Revolutionary
Wealth is
about how tomorrow’s wealth will be created, and who will get it and how. But
twenty-first-century wealth, according to the Tofflers, is not just about
money, and cannot be understood in terms of industrial-age economics. Thus they
write here about everything from education and child rearing to Hollywood and China, from everyday truth and
misconceptions to what they call our “third job”—the unnoticed work we do
without pay for some of the biggest corporations in our country.

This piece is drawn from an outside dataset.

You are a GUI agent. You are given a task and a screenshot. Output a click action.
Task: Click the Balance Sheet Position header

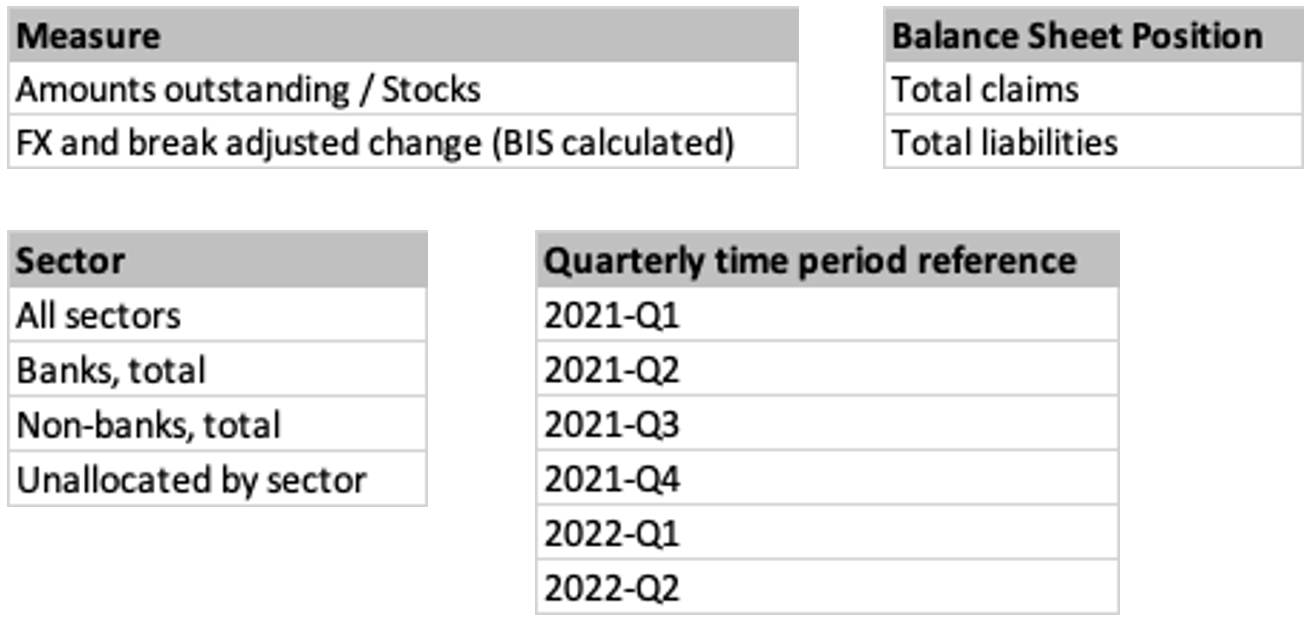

They show the hidden connections between extreme sports, chocolate chip
cookies, Linux software and the “surplus complexity” in our lives as society
wobbles back and forth between depressing decadence and a hopeful
post-decadence.
In their earlier work, the Tofflers coined the word “prosumer” for people who
consume what they themselves produce. In Revolutionary Wealth they
expand the concept to reveal how many of our activities—whether parenting or
volunteering, blogging, painting our house, improving our diet, organizing a
neighborhood council or even “mashing” music—pump “free lunch” from the
“hidden” non-money economy into the money economy that economists track.
Prosuming, they forecast, is about to explode and compel radical changes in the
way we measure, make and manipulate wealth.
Blazing with fresh ideas, Revolutionary Wealth provides readers with
powerful new tools for thinking about—and preparing for—their future.